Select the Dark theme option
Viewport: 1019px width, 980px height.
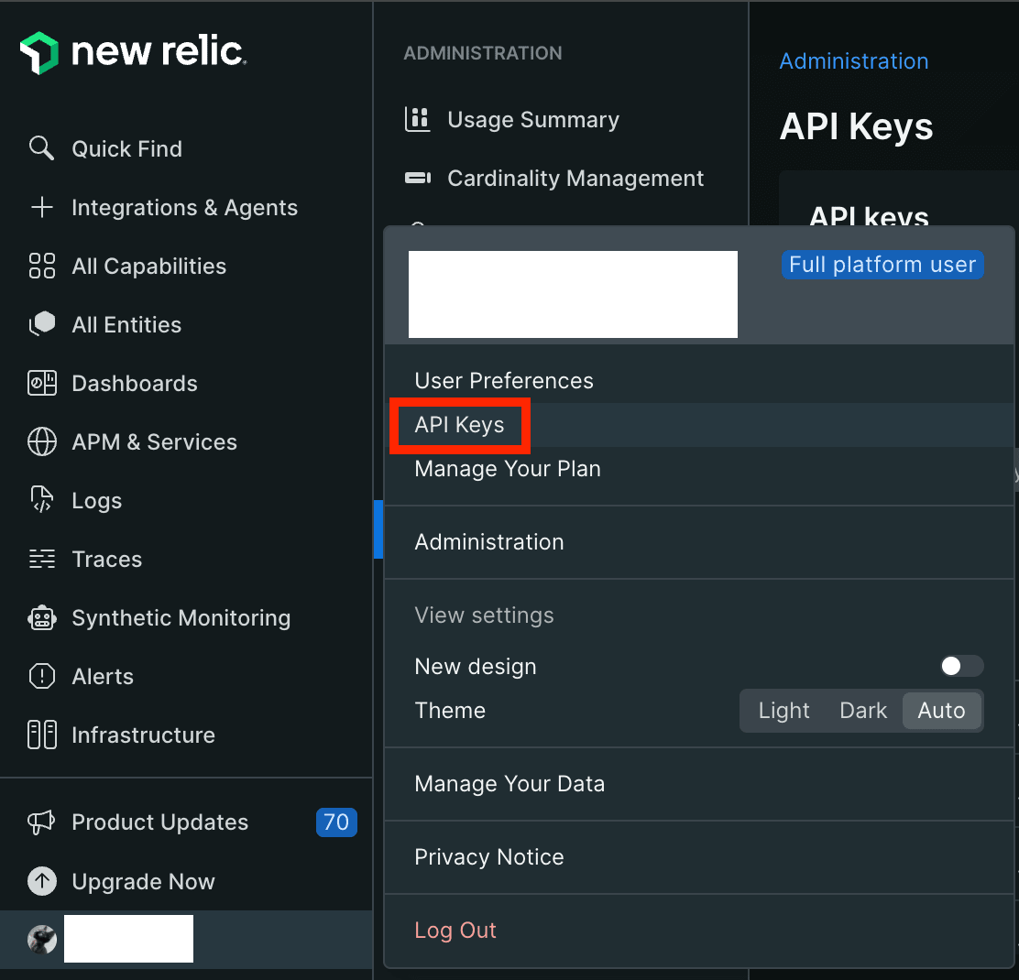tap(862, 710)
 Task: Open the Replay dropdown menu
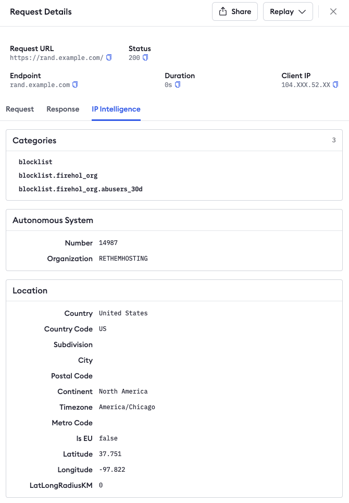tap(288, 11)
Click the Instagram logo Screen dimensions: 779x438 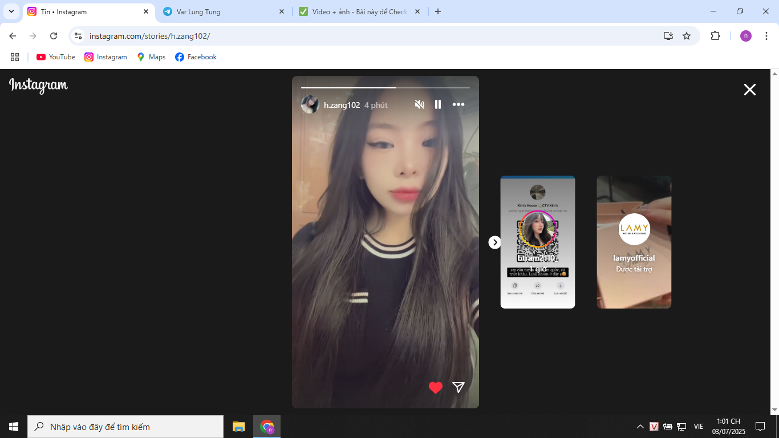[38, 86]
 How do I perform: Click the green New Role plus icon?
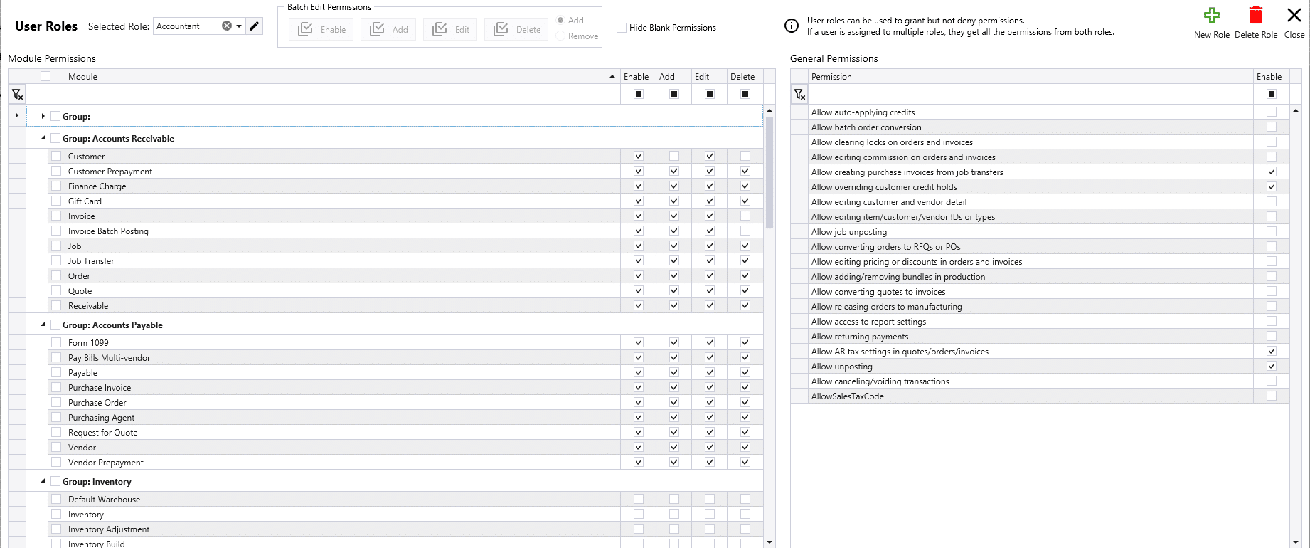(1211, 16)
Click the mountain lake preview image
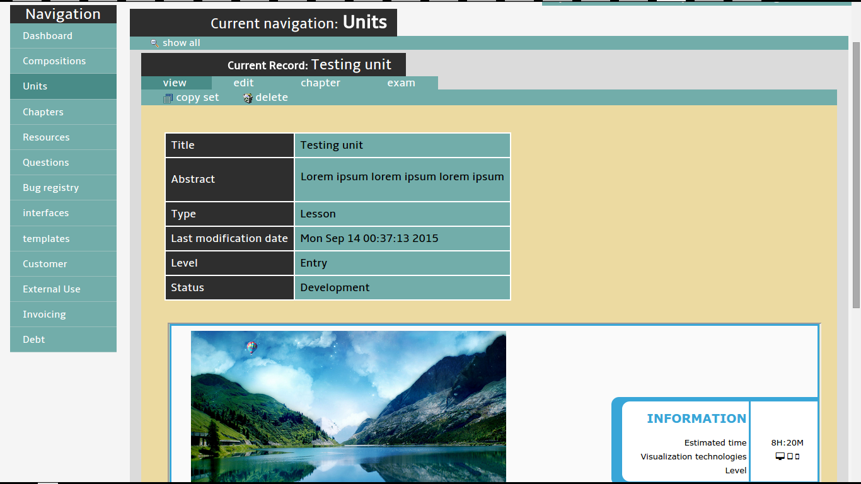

----

EXERCISE PROMPT:
Exactly and only the lines from the one holding "How do I perform: Click" through the final line of the material must be returned, both ends included, without any pictures.

SOLUTION TO THIS PROBLEM:
 How do I perform: Click the green New Role plus icon?
(1211, 16)
Click the mountain lake preview image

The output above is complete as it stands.